COMBINED CISPLATIN AND CARBOPLATIN CHEMOTHERAPY FOR TREATMENT OF ADVANCED EPITHELIAL OVARIAN-CANCER

Purpose. The primary goal of this trial was to evaluate the clinical activity and the toxicity of a combination of cisplatin and carboplatin for women with advanced-stage epithelial ovarian cancer. Patients and methods. Fifty-one consecutive evaluable patients with untreated stage III and IV epithelial ovarian cancer received 360 mg/m(2) carboplatin on Day 1 and 50 mg/m2 cisplatin on Day 2 administered intravenously every 28 days for six cycles.
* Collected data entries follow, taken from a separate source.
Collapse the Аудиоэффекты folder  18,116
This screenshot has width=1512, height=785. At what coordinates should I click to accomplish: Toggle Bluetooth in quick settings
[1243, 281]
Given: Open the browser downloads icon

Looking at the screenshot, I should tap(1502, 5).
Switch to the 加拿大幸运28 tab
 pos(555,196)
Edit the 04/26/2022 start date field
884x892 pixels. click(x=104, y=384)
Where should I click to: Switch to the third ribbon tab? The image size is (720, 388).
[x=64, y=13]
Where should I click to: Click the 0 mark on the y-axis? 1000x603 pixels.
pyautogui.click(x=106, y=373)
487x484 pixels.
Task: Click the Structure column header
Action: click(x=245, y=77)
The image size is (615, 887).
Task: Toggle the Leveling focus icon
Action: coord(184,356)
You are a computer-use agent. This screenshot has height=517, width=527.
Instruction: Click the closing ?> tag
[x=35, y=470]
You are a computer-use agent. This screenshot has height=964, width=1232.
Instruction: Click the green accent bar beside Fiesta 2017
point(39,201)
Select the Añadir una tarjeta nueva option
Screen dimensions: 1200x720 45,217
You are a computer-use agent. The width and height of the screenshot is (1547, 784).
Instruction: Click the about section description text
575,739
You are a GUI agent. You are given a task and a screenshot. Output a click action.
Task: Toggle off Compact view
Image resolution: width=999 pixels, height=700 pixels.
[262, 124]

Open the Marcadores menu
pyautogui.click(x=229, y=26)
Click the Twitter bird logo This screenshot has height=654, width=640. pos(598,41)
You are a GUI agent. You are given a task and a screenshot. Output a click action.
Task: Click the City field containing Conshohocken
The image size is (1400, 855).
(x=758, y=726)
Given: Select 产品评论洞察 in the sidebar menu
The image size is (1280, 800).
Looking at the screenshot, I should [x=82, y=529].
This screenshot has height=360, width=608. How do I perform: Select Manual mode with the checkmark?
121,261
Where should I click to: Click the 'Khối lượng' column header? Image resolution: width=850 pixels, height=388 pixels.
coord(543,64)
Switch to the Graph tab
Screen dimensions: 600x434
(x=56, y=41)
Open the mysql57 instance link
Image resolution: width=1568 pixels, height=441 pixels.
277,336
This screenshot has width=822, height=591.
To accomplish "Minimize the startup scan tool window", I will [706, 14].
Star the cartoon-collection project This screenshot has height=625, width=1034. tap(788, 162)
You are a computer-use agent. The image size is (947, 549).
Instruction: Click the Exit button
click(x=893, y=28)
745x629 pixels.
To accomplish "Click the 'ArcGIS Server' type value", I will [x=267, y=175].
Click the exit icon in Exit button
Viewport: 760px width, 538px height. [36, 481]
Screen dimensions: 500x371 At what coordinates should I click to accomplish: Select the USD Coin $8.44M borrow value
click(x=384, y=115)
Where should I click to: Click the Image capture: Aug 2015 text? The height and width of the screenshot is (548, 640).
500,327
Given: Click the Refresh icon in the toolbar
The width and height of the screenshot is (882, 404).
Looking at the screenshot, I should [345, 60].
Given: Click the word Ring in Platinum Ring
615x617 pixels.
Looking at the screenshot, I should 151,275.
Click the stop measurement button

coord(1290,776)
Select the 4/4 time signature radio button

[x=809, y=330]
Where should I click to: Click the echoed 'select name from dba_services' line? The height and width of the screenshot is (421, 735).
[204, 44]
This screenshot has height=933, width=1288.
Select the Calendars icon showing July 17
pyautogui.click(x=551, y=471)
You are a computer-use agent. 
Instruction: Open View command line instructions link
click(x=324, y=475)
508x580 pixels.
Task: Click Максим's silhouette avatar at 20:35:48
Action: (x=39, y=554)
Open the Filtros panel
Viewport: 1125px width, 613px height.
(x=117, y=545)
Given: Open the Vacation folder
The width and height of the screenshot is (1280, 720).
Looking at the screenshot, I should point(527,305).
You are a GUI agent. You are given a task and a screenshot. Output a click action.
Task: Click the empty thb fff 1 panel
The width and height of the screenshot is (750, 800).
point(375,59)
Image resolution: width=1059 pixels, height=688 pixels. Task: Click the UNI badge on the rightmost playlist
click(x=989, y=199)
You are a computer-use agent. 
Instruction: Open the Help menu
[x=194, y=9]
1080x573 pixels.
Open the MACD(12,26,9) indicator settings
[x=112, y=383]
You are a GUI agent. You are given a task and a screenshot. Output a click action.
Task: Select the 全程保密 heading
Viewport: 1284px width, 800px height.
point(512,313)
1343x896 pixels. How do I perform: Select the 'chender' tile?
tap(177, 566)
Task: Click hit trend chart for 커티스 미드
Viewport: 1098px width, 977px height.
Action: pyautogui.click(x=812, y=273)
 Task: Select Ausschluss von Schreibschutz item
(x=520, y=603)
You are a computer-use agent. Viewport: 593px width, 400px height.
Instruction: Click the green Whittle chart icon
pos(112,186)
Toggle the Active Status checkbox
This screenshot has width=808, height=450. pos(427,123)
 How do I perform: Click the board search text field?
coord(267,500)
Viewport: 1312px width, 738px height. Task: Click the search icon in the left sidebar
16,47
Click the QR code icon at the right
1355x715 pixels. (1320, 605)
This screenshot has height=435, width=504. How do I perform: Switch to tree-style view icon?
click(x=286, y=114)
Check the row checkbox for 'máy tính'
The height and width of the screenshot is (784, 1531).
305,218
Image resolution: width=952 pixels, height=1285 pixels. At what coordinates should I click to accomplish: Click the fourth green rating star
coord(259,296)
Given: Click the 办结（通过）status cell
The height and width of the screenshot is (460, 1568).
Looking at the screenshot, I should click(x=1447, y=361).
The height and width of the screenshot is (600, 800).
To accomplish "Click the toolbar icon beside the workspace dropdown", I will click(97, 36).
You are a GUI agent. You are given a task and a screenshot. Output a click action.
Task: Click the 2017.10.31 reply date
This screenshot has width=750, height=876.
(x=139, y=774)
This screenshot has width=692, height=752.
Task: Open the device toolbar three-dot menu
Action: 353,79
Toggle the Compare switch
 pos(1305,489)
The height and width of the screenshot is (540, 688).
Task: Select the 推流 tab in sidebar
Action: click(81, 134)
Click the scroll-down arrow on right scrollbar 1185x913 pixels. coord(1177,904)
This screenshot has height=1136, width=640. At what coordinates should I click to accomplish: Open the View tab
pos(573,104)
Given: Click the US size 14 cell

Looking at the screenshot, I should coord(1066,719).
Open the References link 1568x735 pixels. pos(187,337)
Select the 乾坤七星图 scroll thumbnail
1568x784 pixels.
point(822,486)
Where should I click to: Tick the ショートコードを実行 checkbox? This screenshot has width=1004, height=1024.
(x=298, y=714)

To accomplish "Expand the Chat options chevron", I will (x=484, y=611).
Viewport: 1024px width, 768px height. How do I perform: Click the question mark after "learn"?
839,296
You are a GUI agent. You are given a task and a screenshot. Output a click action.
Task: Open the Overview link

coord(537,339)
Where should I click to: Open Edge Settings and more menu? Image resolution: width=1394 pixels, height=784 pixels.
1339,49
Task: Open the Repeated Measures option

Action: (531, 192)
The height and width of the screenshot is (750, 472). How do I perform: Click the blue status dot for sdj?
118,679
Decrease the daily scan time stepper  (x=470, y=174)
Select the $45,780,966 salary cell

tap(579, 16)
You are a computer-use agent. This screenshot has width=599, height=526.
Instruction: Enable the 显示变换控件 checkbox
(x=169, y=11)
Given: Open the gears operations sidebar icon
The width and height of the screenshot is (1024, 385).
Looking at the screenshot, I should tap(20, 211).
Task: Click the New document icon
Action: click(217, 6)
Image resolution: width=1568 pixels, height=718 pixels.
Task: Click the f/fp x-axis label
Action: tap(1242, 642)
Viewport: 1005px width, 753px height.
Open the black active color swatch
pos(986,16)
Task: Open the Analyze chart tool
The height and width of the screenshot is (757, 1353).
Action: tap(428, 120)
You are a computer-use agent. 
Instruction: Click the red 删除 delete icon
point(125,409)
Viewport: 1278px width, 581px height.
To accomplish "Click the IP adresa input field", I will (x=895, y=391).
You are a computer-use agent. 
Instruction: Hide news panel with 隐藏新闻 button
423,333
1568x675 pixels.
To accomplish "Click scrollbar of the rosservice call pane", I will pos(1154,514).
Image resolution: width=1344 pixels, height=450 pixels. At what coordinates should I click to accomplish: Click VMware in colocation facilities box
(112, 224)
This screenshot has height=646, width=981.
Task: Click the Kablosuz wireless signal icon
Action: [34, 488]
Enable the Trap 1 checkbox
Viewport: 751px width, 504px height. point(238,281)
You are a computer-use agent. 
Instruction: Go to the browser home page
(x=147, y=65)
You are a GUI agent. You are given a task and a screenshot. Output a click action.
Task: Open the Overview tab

Drug doses were adjusted for hematologic toxicity based on nadir counts during the prior therapy course, Dose levels included 300-400 mg/m(2) carboplatin and 50-75 mg/m(2) cisplatin. Second-look surgery was optional. Endpoints were clinical response, surgical response, progression-free survival, and survival. Results. Of 8 patients with measurable disease, 3 (37.5%) had a clinical compete response, and 3 (37.5%) had a clinical partial response, for an overall clinical response rate of 75%. Of 39 patients who began chemotherapy with abnormal serum levels of CA 125, 31 (79%) achieved normalization of CA 125 at the completion of chemotherapy, Thirteen patients underwent second-look laparotomy. Of these, 7 (54%) had a pathological compete response, and 2 (15%) had a partial response. The median progression-free survival was 14 months, and the overall median survival was 32.5 months. Neutropenia and thrombocytopenia were the main dose-limiting toxicities, In addition, 9 patients developed grade 2 and 3 developed grade 3 ototoxicity. Conclusion. This regimen is very active against advanced-stage epithelial ovarian cancer, The degree of ototoxicity observed is worrisome, but such toxicity may be ameliorated by limiting the dose of cisplatin and increasing the dose of carboplatin. (C) 1995 Academic Press, Inc.